Saffron hurled herself at Kip Wren and threw a fast right jab that drove her fingers into Wren’s eyes. The old soldier shrieked and jerked backwards, and as he did so Saffron smashed her hands down across the smoldering dynamite stick and yanked it from Kip Wren’s hands. Instantly, half a dozen soldiers plunged down onto Kip in a frenzied tangle of limbs and shouts, binding his arms and legs.

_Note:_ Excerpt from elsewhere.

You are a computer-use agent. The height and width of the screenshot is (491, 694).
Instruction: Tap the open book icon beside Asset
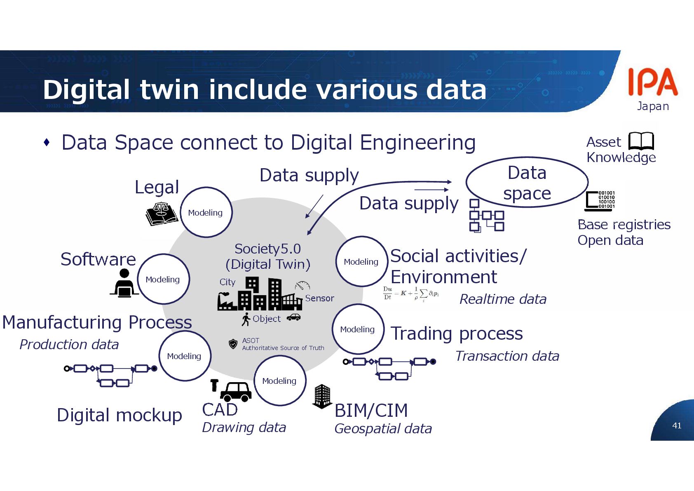(x=641, y=141)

Saffron hurled the hissing dynamite stick into the depths of Lechuguilla Cave and whirled toward her grandfather.
‘Get down!’
To her surprise, the mercenaries and Jeb Oppenheimer ignored her and fled away from the entrance to Lechuguilla Cave in a chaotic tumble. Confused, Saffron turned and saw the dynamite stick come whirling back out of the darkness to land at her feet.
‘Oh shit.’
Saffron turned and ran hard, hurling herself flat to the ground behind scattered rocks as the dynamite exploded with a deafening boom and hurled the severed body parts of dead mercenaries in all directions to land with soggy thumps around her. She staggered to her feet, her ears ringing and pink blood spots staining her white T-shirt. She heard a laugh echo around the chamber as Jeb Oppenheimer struggled to his feet from behind a boulder and slapped his spindly thigh with one hand as he looked down at the cave entrance.
‘We’ve got our man!’ he shouted, and turned to Hoffman. ‘Kill them all.’
Hoffman, his M-16 rifle once again cradled in his grip, grinned and strode toward Jeb Oppenheimer. One huge hand reached out and gripped the old man by the throat with enough force to bulge his eyes. Oppenheimer gagged in shock as he was lifted onto his toes, his cane still dangling from his wrist.
‘Your time, old man,’ Hoffman hissed, ‘is over.’
With a heave of effort, Hoffman turned and hurled Oppenheimer toward Lechuguilla Cave, the old man’s limbs flailing as he tumbled through the desert dust to land in a heap near the entrance. A ripple of grim laughs from Hoffman’s men followed him.
Saffron stared in disbelief at Hoffman. ‘What the hell are you doing?’
Hoffman ignored her as he turned to Cutler and Zamora.
‘Drop your weapons and get in that cave or we’ll blow you away right here and now.’
Half of the mercenaries whirled and trained their assault rifles on Cutler and Zamora. Cutler looked at them and then glanced across at Zamora.
‘Fancy going down in a blaze of glory?’
‘Not so much.’
Cutler slowly lowered his revolver as he called out to Hoffman.
‘Whatever Wolfe is paying you, it won’t be nearly enough to get you out of this.’
Hoffman appeared unimpressed. ‘I don’t really care,’ he said with a grim smile that conveyed an utter ruthlessness. ‘Because neither of you will be around to report anything, and we’ll be gone within minutes.’
Hoffman gestured to his men, and they disarmed Cutler and Zamora and shoved them down toward the depths of the cave. They stumbled in the darkness as they struggled to see their way. Saffron hurried down with them and took her grandfather’s arm. Oppenheimer struggled to his feet, steadied himself with his cane and turned to glare up at Hoffman.
‘I’ll pay you double,’ he shouted, ‘triple, whatever you want!’
Hoffman shook his head.
‘You’re a damned fool, old man,’ he shouted. ‘You think that you’re powerful because you’re rich, but you’re a small fish in a very big pond and I work for the sharks. You’re nothing, Oppenheimer, a nobody compared to who I work for!’
Hoffman turned away, and looked at one of the soldiers next to him.
‘Don’t shoot any of them. We need this to look like an accident. Get the explosives out and blow the cave. It’ll hide any evidence that they were here at all, and if we need anything in the future we can come back when they’ve all rotted to hell.’